Documenting Democracy: Access to Historical Records Projects
Grant: Documenting Democracy: Access to Historical Records Projects
Agency: National Archives and Records Administration (NARA)
Division: National Historical Publications and Records Commission (NHPRC)
Deadline: This competition is closed. The deadline was October 4, 2012.
Description: The National Historical Publications and Records Commission seeks proposals that promote the preservation and use of the nation's most valuable archival resources. Projects should expand understanding of the American past by facilitating and enhancing access to primary source materials. Applicants may submit proposals for one or any combination of the following four project categories:
Basic Processing: Proposals may be submitted for establishing archives and undertaking basic processing activities that promote the preservation and use of America's documentary heritage. Proposals must demonstrate how the applicant employs the best and most cost-effective archival methods.
Detailed Processing: For collections with proven high research demand or substantial preservation concerns, applicants may propose to conduct detailed processing and preservation reformatting of collections of national significance.

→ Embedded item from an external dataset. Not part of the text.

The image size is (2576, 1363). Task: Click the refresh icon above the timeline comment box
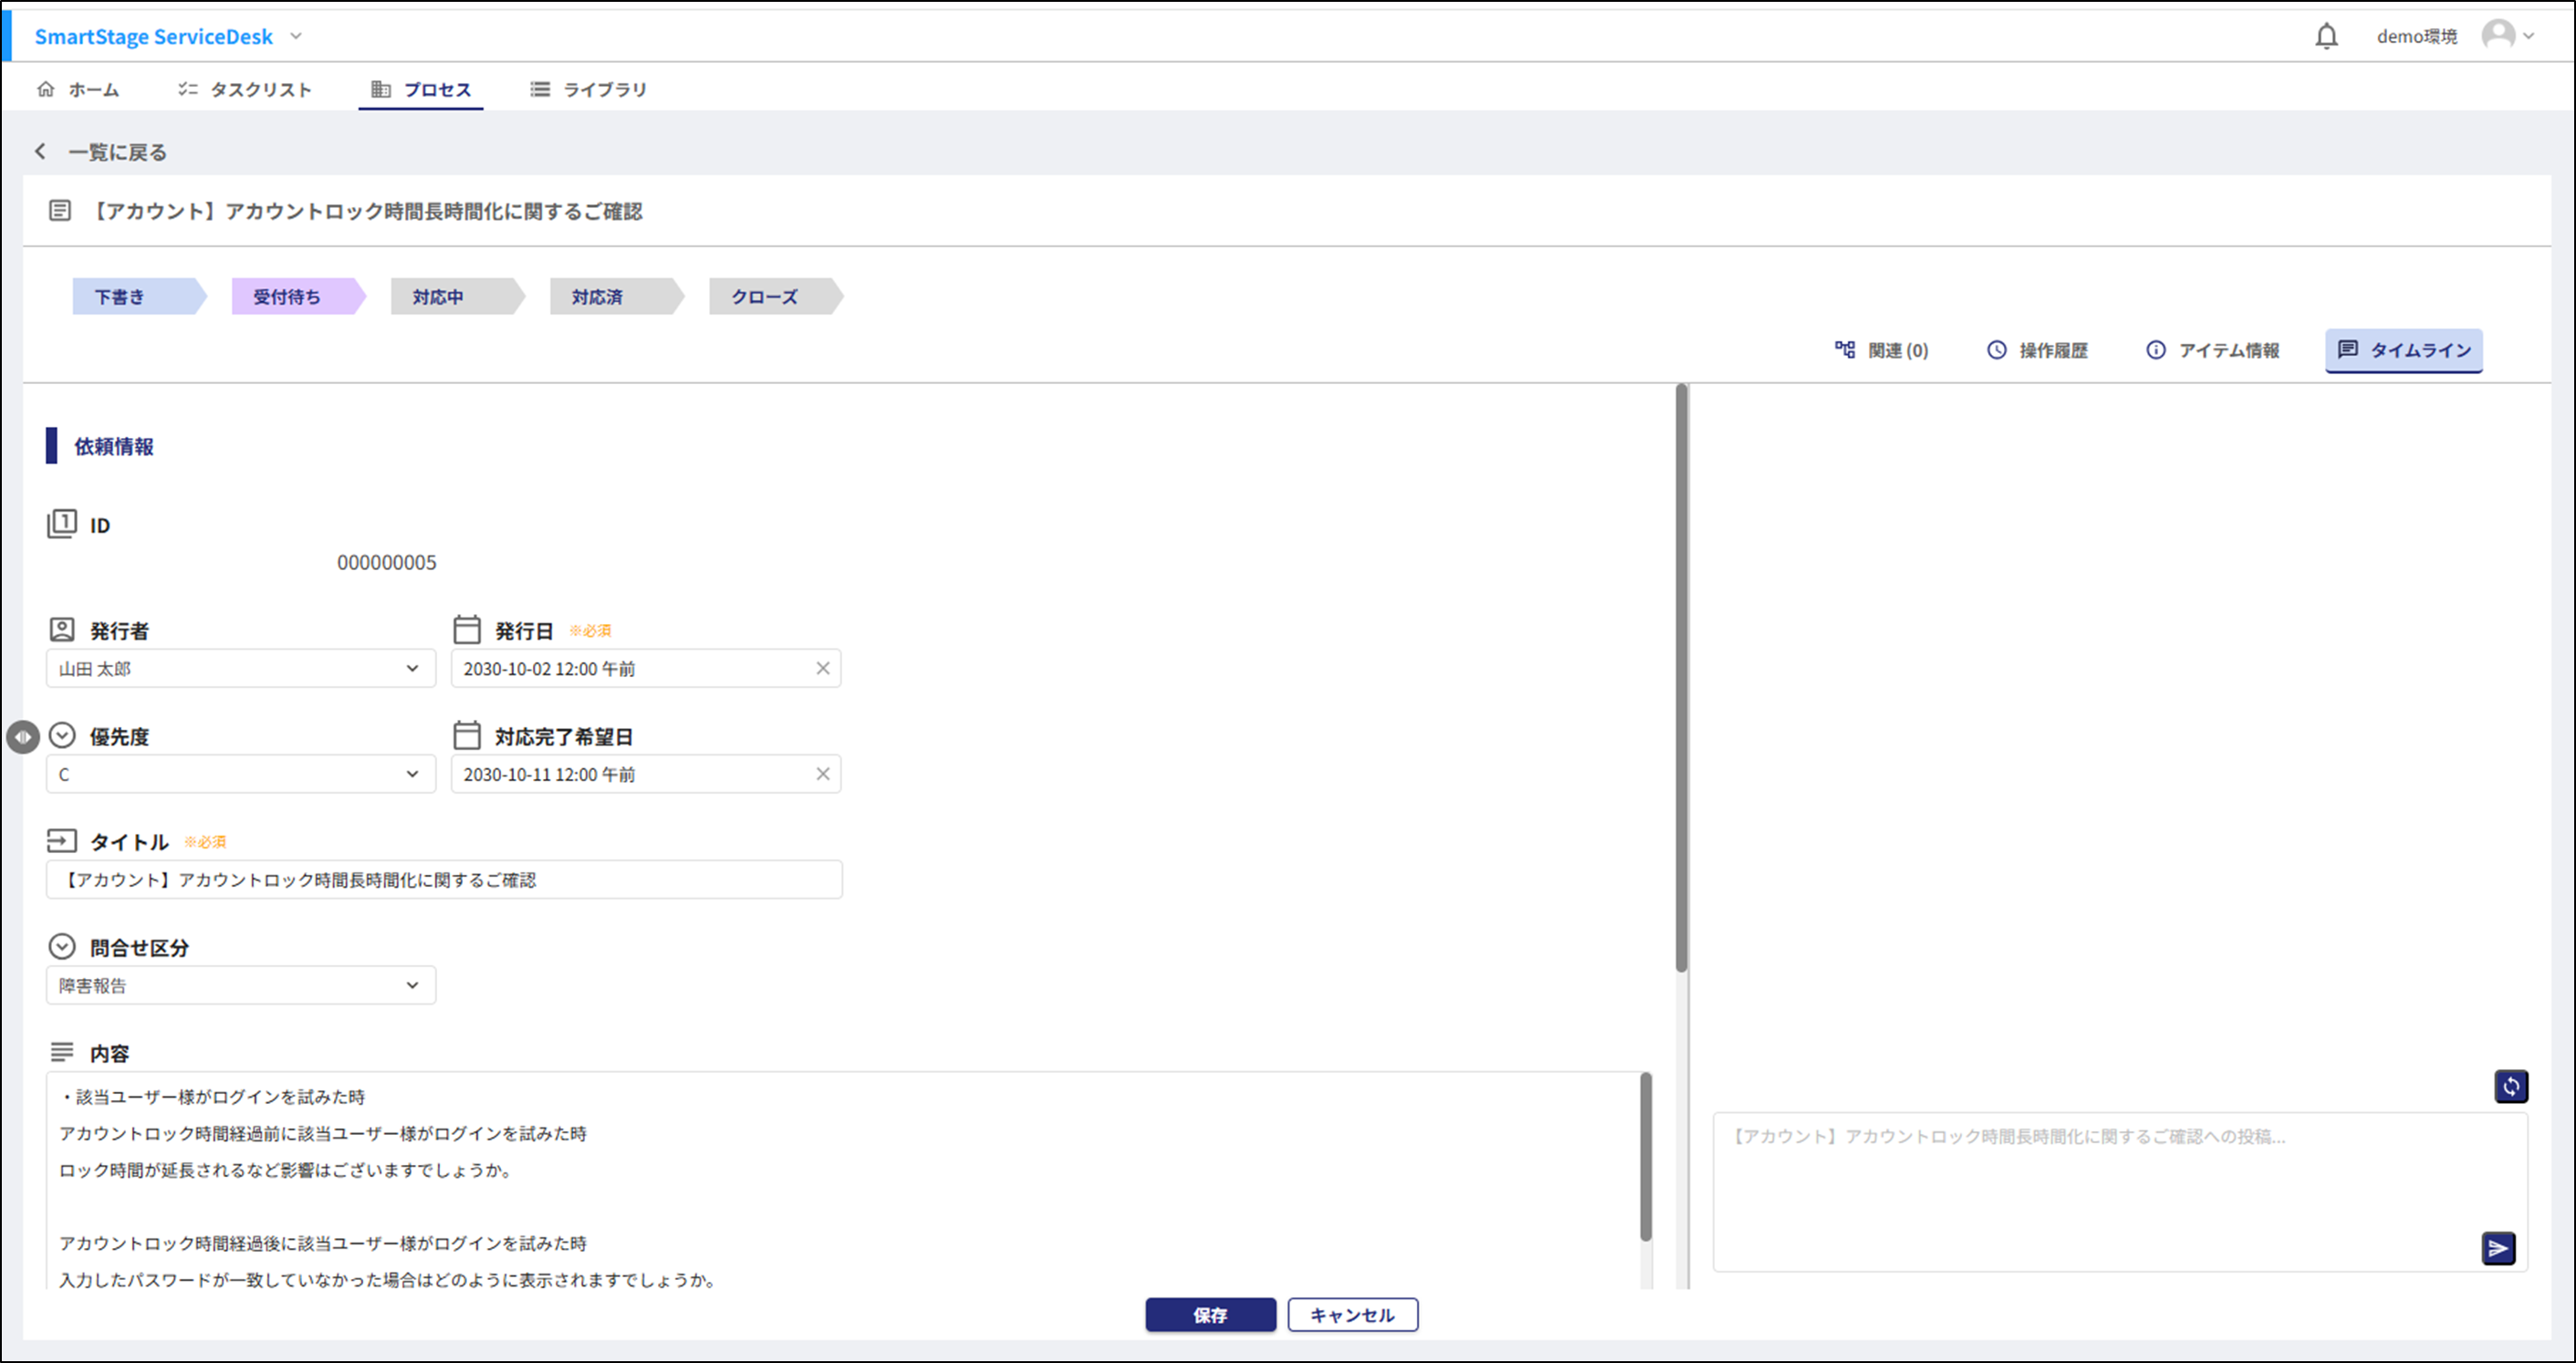pyautogui.click(x=2511, y=1086)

For projects that focus entirely on detailed processing, the Commission will give preference to repositories that have virtually all of their collections processed sufficiently so that researchers can find them through online searches. Applicants may propose limited digitization of series or items that have the most potential to benefit a broad public. Applicants should also outline their publicity and outreach plans for promoting use of collections.
Documentary Heritage: Documentary heritage projects create more comprehensive documentation of United States history and culture by supporting projects that identify, survey, collect and make available nationally significant records relating to groups and topics traditionally underrepresented in the historical record. Eligible activities include arrangement and description projects, documentation surveys, archival needs assessments or some combination of the three.

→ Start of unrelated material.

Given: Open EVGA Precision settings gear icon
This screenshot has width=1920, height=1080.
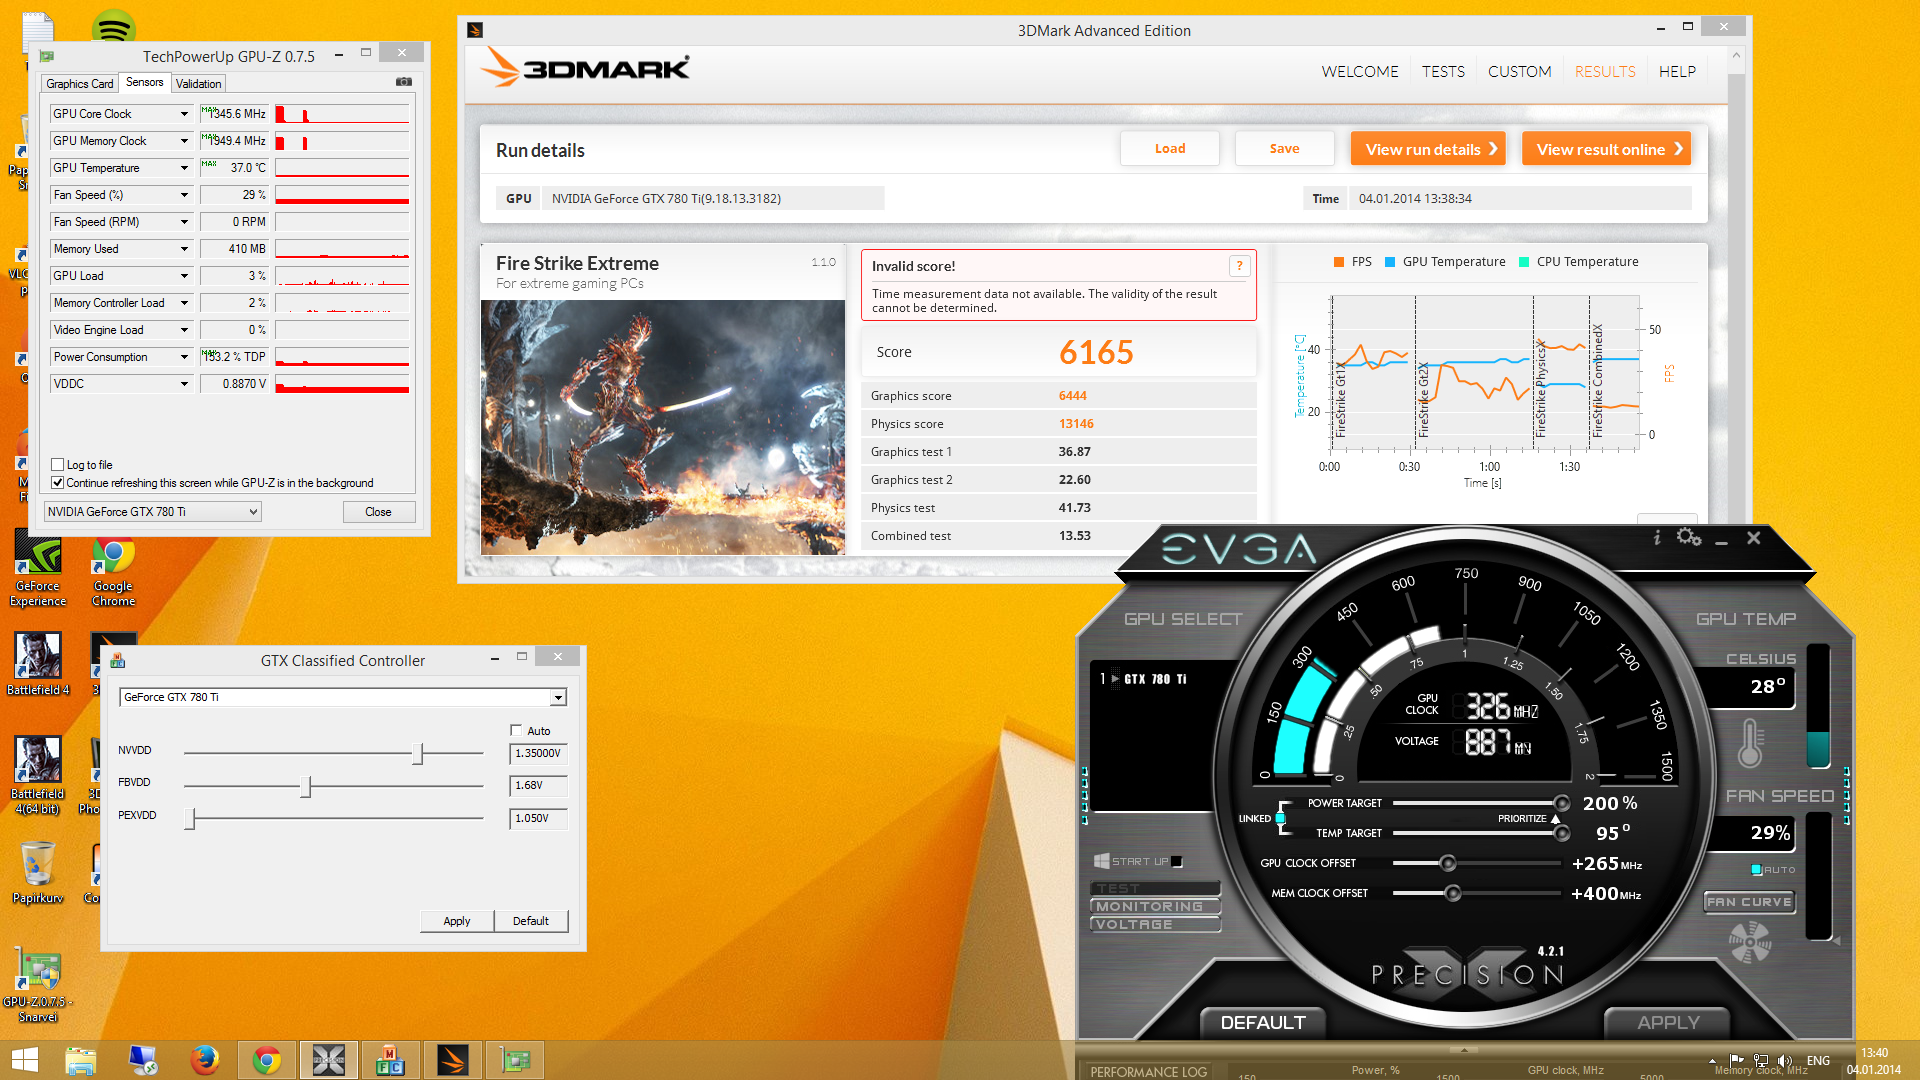Looking at the screenshot, I should 1689,538.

Retrospective Conversion of Descriptive Information: Proposals may be submitted for converting legacy finding aids and other sources of descriptive information into formats that provide improved online access to collections. Activities may include converting card catalogs and paper finding aids so that they may be made available electronically, or creating a comprehensive online database or finding aid from information only available in a variety of non-compatible formats.

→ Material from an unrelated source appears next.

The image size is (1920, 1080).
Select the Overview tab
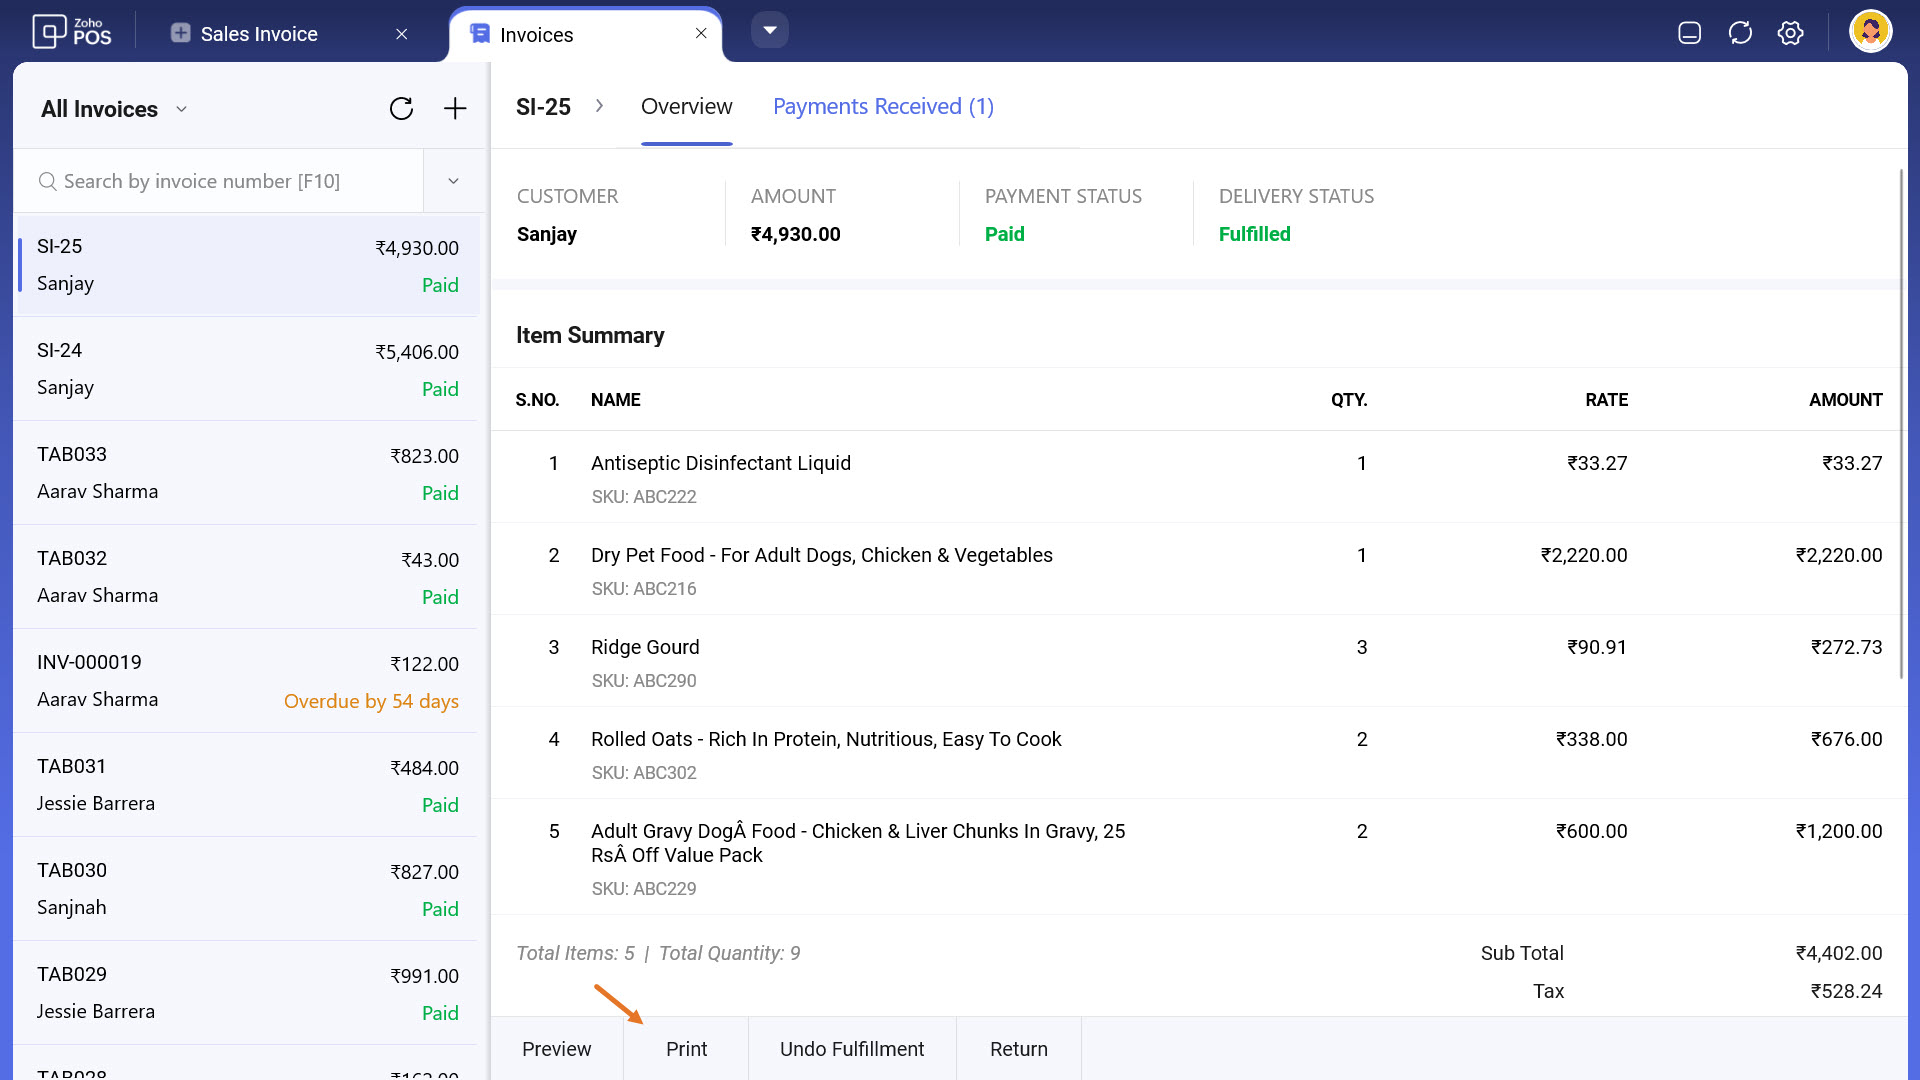686,107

Fit for public broadcasting: Public media stations can use funds from this program to archive their collections and information. Disseminating results is an important requirement of projects funded by this grant so stations who plan to use these funds to process their records should clearly articulate how the processed collections will be available to the public. Because results dissemination is so important, stations may be able to partner with an archive or other repository to help disseminate the project's results and conduct public education activities.
Eligibility: Archives and other repositories of historical documents are eligible if they are part of nonprofit organizations; colleges, universities and other academic institutions; state or local government agencies; or federally-acknowledged or state-recognized Native American tribes or groups. Applicant organizations must be registered in Central Contractor Registration (CCR) prior to submitting an application, maintain CCR registration throughout the application and award process and include a valid DUNS number in their application.
Anticipated funding: The Commission expects to make up to 15 grants in this program for a total of up to $1,200,000. Each grant is up to $200,000 and normally lasts for one to two years. NHPRC support begins no earlier than July 1, 2013. Cost sharing is required. NHPRC will provide up to 50 percent of the total project costs.
How to apply: Before beginning the process, applicants are encouraged to contact Alexander Lorch, Archives Program Officer, who may be able to advise the applicant about the review process, answer questions about what activities are eligible for support and supply samples or successful applications. He may also be able to read and comment on a preliminary draft, if one is submitted at least two months before the deadline. Applicants should also contact their State Historical Records Advisory Board about the proposal and seek the board's advice. Applications must be submitted electronically on Grants.gov. Online submission requires registration, a process that usually takes three to five business days but can take as long as four weeks. Be sure to visit Grants.gov and begin registering well in advance of the deadline.